The Apple update, available through Apple's iTunes media management software, comes less than 24 hours after security researchers demonstrated an iPhone hack by exploiting an SMS, or Short Messaging Service, vulnerability during a presentation at the BlackHat 2009 conference Thursday in Las Vegas.

"We appreciate the information provided to us about SMS vulnerabilities that affect several mobile phone platforms. This morning, less than 24 hours after a demonstration of this exploit, we've issued a free software update that eliminates the vulnerability from the iPhone," Apple said in a statement.

Charlie Miller, senior analyst at Independent Security Evaluators, said during a BlackHat presentation that the SMS flaw allows a hacker to jailbreak into an iPhone -- a technique that removes Apple's barriers to installing third-party applications.

Both Miller and Collin Mulliner, a Ph.D student at the University of Berlin, demonstrated to hundreds of BlackHat IT professionals and amateur hackers the ease with which a malicious hacker could exploit the SMS vulnerability to infiltrate an iPhone and launch denial of service or man in the middle attacks without any user intervention.

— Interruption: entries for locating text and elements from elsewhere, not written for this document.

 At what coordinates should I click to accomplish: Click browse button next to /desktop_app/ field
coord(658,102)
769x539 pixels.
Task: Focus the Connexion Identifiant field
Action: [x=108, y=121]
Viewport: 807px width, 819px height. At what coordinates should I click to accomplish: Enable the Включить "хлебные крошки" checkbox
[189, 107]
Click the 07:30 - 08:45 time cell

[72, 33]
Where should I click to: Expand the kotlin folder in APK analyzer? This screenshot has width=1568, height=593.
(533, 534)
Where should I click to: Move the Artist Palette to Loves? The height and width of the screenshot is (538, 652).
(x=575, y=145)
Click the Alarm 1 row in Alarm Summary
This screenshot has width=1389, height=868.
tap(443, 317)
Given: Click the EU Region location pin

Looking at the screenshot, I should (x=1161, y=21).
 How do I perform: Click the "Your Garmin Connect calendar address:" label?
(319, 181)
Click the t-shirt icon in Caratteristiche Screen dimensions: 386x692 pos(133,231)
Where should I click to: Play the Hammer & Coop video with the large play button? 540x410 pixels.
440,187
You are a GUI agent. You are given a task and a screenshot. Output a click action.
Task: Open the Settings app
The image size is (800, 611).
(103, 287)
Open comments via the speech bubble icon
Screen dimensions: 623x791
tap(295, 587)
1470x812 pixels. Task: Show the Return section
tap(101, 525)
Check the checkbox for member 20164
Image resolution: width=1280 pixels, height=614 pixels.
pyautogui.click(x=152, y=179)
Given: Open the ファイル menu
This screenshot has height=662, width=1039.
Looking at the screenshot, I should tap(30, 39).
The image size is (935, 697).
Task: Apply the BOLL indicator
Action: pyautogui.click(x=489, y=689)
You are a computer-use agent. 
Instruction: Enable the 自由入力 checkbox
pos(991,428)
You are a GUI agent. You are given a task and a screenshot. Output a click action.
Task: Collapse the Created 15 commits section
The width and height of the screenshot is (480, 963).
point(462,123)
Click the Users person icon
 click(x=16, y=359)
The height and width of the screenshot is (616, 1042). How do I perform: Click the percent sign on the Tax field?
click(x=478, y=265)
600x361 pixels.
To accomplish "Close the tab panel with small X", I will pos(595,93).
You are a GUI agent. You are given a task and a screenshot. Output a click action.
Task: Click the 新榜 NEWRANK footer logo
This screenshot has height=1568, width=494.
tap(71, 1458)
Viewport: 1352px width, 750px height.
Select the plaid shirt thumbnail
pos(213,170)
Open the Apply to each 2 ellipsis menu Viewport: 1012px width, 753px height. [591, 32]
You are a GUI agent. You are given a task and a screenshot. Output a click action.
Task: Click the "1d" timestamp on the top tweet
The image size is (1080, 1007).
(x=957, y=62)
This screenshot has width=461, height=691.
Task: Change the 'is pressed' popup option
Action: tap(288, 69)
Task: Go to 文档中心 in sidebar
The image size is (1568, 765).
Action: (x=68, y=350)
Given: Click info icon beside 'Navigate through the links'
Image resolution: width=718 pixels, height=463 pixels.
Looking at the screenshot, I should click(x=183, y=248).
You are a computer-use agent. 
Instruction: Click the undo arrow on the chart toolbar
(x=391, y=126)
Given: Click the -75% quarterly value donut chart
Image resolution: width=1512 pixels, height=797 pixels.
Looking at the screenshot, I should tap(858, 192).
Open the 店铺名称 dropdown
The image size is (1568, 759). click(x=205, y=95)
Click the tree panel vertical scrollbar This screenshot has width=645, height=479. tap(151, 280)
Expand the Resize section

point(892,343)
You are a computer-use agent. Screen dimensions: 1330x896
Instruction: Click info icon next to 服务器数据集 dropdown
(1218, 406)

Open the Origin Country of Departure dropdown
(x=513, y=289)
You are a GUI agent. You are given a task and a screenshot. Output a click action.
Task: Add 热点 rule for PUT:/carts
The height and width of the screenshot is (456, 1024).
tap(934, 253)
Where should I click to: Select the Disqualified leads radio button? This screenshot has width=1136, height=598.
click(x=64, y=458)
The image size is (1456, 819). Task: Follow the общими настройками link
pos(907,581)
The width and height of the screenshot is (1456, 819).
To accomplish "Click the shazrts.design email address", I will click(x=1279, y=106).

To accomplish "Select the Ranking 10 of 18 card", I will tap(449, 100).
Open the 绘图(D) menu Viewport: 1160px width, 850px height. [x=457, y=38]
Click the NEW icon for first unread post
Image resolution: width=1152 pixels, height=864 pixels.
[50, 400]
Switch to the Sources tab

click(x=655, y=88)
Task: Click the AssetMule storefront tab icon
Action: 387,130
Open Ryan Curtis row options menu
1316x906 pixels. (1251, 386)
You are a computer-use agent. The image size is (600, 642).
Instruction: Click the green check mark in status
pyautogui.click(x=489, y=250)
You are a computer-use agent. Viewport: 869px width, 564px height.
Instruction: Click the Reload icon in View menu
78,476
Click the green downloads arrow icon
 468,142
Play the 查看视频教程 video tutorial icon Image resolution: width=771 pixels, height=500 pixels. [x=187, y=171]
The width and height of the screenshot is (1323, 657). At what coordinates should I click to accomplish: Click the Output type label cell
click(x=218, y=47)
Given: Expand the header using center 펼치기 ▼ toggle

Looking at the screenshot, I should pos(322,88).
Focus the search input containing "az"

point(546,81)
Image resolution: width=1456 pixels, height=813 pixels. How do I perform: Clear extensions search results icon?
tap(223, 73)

"I can keep you off of the network for as long as I want," Miller said during his presentation. "The attack is silent. The user does not see it or hear it."

Specifically, the vulnerability occurs in the way the iPhone receives and sends text messages via SMS, a protocol that enables users to send text messages. Attackers could take advantage of weaknesses in the binary code sent by SMS to an iPhone, the researchers said.

Once exploited, the SMS flaw could be used by hackers to track a victim's location via GPS, execute malicious code to launch a denial of service attack, or listen in on conversations.

Miller and Mulliner demonstrated a denial of service attack on the iPhone by flooding it with hundreds of malformed text messages.

"You take malformed text, you add errors to it, you send it, then you send more. Very simple, anyone can do it," Miller said during his presentation.

Miller, an authority on the Mac OS X, first discovered the iPhone flaw in May, presenting it for at the SyScan conference in Singapore and then later at the BlackHat 2009 conference on Thursday.

During BlackHat, Miller and Mulliner demonstrated that same SMS vulnerability can be exploited to launch a DOS Google Android and on Windows Mobile platforms.